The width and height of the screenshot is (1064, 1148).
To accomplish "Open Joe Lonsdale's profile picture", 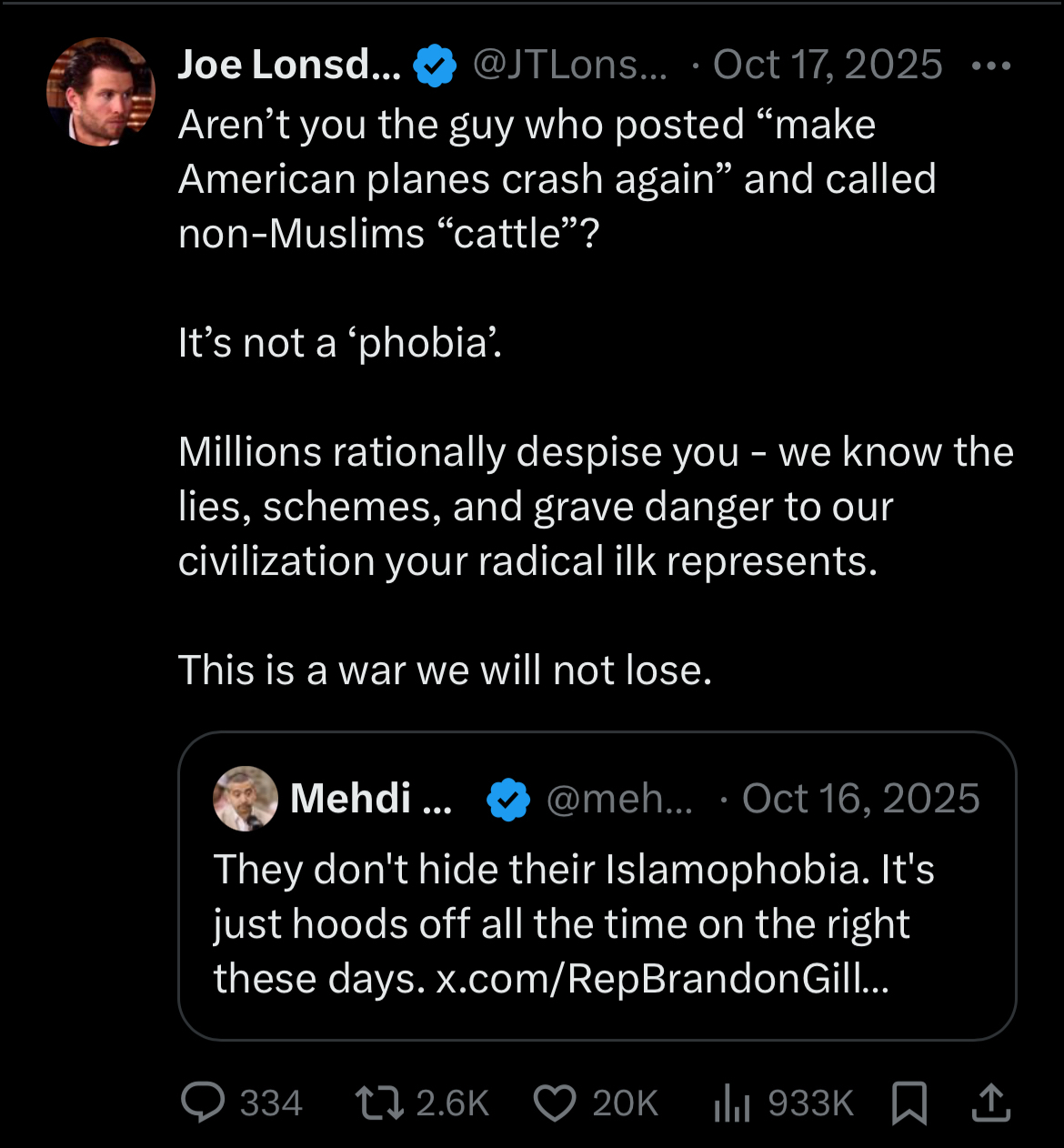I will (101, 92).
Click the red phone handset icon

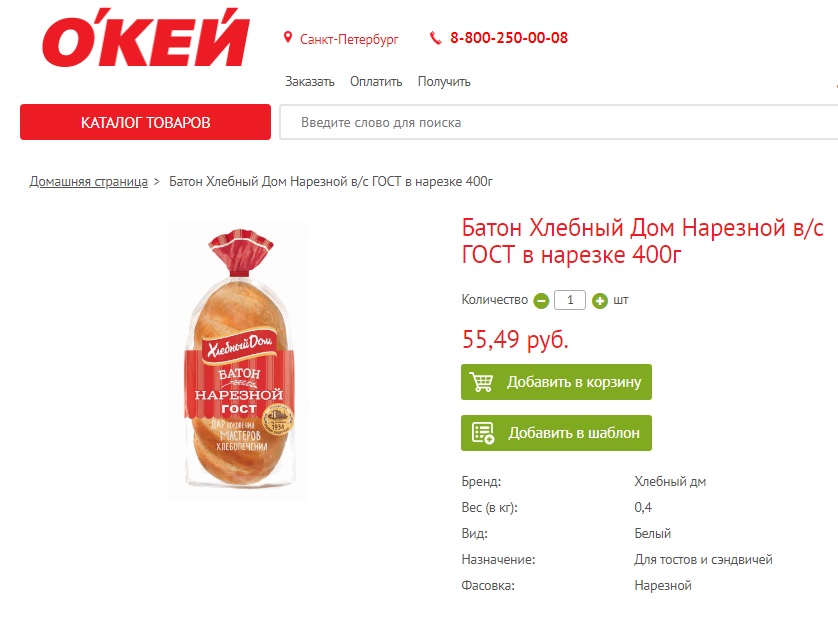tap(436, 38)
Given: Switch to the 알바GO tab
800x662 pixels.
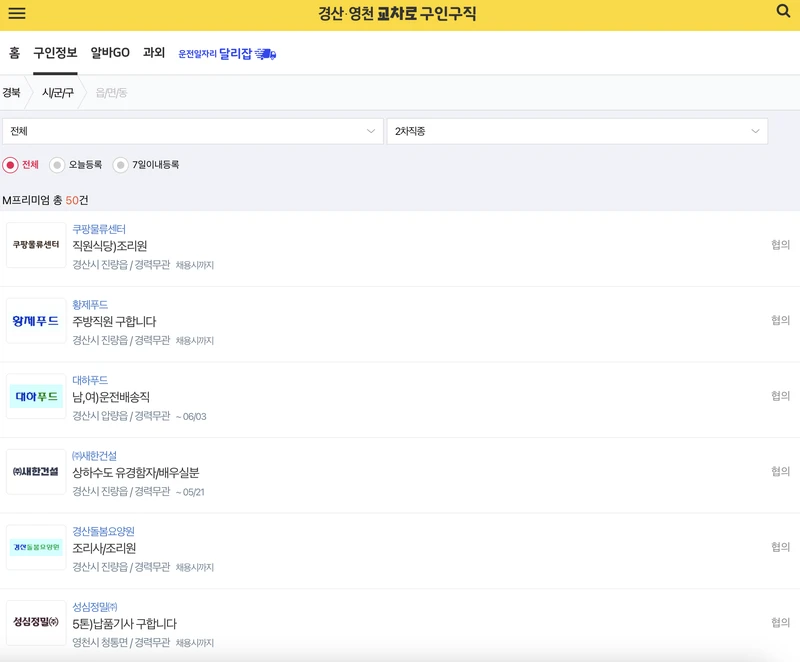Looking at the screenshot, I should pos(111,52).
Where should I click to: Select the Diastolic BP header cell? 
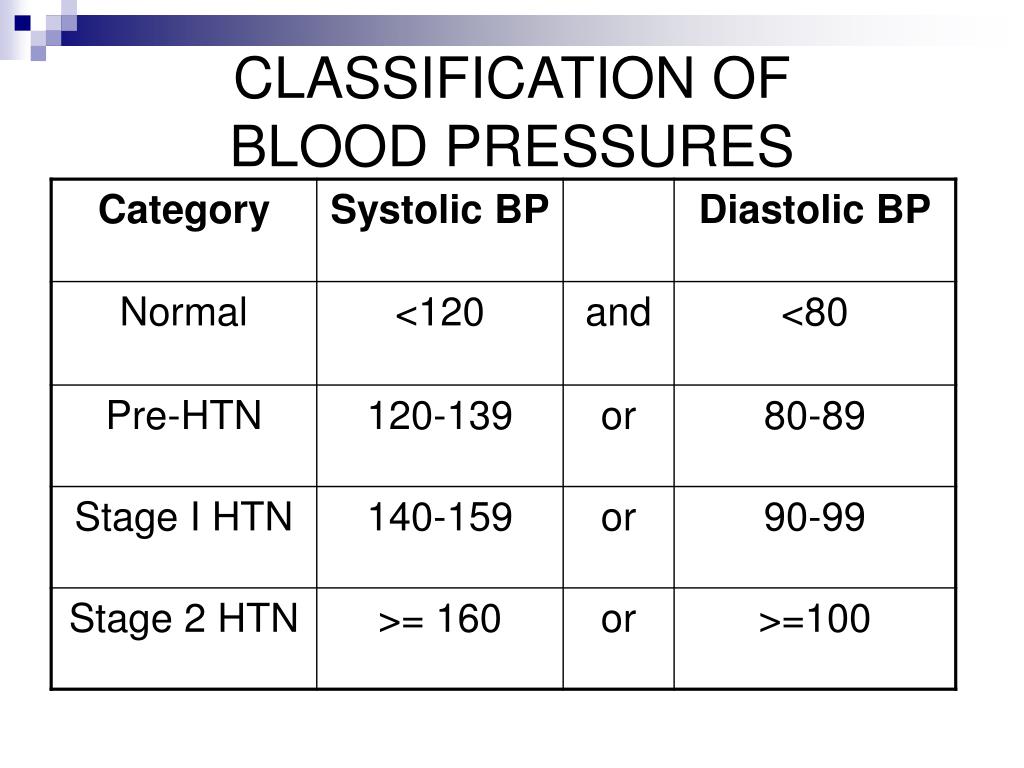tap(814, 231)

Aim of the task
Your output should be exactly the lines of the records above from the one with "800x662 pixels." through the last, both ends included, with pictures excluded.

Result of this task
800x662 pixels.
Looking at the screenshot, I should pos(111,52).
Where should I click to: Select the Diastolic BP header cell? 
tap(814, 231)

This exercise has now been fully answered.